Required work:
1 – In the excerpt about holding China accountable for COVID-19, how much is the Japanese government investing to help its corporations relocate outside China?
2 – Continue the excerpt about holding China accountable for COVID-19 from the point where it stops.

Congress is beginning to harness its fury. Among the many bills in Congress calling for punitive action against Beijing, one directs the president and secretary of the Treasury “to develop and carry out a strategy to seek reimbursement from the People’s Republic of China.” Another demands that China “be held accountable” for “its decision to hide the emergence and spread of COVID-19 on the lives and livelihoods of the people of the United States and other nations,” envisions ways to “quantify the harm… to the health and economic wellbeing of the people of the United States,” and proposes “a mechanism for delivering compensation” from China “to all affected nations for the harm caused by its decision to hide the emergence and spread of COVID-19.”

Trump could encourage bipartisan movement on these and similar measures—not simply to punish Xi’s regime, but to compel a change in behavior.

Resolve

In that vein, Reagan called on Moscow “to join the rest of the world in working out a system to protect against this ever happening again.” And he urged the civilized world “to see that justice is done,” adding, “The real test of our resolve is whether we have the will to remain strong, steady and united… If we stand together and move forward with courage, then history will record that some good did come from this monstrous wrong.”

Battered by COVID-19, America’s allies seem primed to answer such a call to arms. The Japanese government is investing $2 billion to help its corporations relocate outside China. Prominent members of Britain’s majority party have called on Prime Minister Boris Johnson—himself a COVID-19 survivor—to “rethink our wider relationship with China” in order to protect “Britain’s long-term economic, technical and security needs.” Australian lawmakers are pushing for punitive action against China. France has reprimanded Chinese diplomats for anti-Western smears. Other European nations have been forced to recall defective PRC aid. Deft diplomacy can forge this mistrust of Beijing into a bulwark against its malign influence.

Information supplied:
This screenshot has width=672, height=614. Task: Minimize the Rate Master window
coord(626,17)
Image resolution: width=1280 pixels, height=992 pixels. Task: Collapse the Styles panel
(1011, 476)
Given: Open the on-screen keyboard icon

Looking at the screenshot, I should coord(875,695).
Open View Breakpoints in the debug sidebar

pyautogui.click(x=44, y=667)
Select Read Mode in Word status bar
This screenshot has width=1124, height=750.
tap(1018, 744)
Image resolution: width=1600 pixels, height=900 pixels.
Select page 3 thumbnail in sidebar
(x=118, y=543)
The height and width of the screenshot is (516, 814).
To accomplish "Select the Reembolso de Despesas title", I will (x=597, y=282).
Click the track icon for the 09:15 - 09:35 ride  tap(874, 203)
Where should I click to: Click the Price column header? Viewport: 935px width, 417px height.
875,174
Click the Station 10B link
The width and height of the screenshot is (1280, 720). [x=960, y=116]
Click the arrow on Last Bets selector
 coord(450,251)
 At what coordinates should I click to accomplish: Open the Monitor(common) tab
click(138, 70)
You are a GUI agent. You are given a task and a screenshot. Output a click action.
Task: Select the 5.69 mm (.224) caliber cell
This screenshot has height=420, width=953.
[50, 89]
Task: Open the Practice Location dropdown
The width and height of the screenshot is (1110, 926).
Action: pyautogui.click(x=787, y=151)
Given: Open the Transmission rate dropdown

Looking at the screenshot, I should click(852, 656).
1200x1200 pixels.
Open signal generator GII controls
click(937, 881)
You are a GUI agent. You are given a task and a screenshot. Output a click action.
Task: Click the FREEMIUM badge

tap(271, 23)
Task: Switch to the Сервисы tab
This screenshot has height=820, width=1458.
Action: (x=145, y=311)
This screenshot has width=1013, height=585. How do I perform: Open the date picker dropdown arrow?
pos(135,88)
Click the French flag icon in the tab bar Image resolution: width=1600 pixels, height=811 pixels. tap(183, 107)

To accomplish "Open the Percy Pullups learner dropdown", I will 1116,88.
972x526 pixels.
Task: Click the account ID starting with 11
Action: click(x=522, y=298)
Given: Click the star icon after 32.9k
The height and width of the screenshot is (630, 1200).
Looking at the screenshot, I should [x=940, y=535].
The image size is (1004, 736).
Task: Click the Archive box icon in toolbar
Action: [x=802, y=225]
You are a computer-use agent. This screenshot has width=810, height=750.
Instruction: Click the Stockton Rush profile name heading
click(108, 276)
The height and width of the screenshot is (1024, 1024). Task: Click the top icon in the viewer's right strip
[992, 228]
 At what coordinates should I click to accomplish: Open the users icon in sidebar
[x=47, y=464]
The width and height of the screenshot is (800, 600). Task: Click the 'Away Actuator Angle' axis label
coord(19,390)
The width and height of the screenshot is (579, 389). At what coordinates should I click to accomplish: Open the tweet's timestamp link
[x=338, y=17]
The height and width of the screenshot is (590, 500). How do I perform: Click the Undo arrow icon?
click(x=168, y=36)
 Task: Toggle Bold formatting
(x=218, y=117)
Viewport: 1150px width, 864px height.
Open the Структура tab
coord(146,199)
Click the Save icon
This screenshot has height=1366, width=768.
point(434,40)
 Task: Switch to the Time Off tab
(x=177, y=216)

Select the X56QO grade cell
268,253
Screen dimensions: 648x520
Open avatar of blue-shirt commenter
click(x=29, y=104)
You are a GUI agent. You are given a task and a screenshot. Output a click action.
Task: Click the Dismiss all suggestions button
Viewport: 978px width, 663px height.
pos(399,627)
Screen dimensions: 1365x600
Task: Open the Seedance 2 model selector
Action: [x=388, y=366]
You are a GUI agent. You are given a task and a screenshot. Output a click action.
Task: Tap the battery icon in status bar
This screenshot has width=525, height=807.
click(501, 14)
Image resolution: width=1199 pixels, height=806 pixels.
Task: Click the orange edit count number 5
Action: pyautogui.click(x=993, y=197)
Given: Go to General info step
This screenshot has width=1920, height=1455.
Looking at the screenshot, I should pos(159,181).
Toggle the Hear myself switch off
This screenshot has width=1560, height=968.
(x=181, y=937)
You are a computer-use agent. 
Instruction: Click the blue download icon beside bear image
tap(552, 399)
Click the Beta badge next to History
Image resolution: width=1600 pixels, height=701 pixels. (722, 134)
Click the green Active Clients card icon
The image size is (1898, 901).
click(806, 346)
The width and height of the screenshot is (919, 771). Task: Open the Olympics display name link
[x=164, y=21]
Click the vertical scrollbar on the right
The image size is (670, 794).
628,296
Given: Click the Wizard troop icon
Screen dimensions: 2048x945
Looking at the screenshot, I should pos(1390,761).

Exercise results:
1 – $2 billion.

2 –
The KAL007-COVID-19 parallels aren’t perfect, of course. The former was a deliberate action that killed 269 and directly impacted very few Americans. The latter is a deliberate inaction that has killed tens of thousands and affects every American. While the US and USSR were literally walled-off from one another, America and the PRC are economically intertwined. As such, China has more cards to play than the Soviet Union, but it also has more vulnerabilities to America’s economic, diplomatic, and technological responses.

Moreover, the parallels between the callousness of Moscow and Beijing—and the relevance of Reagan’s words to today’s challenges—are striking. Now, as in 1983, the actions of a brutal communist regime have exposed its true nature. Now, as then, “if we move forward with courage… some good may come from this monstrous wrong.”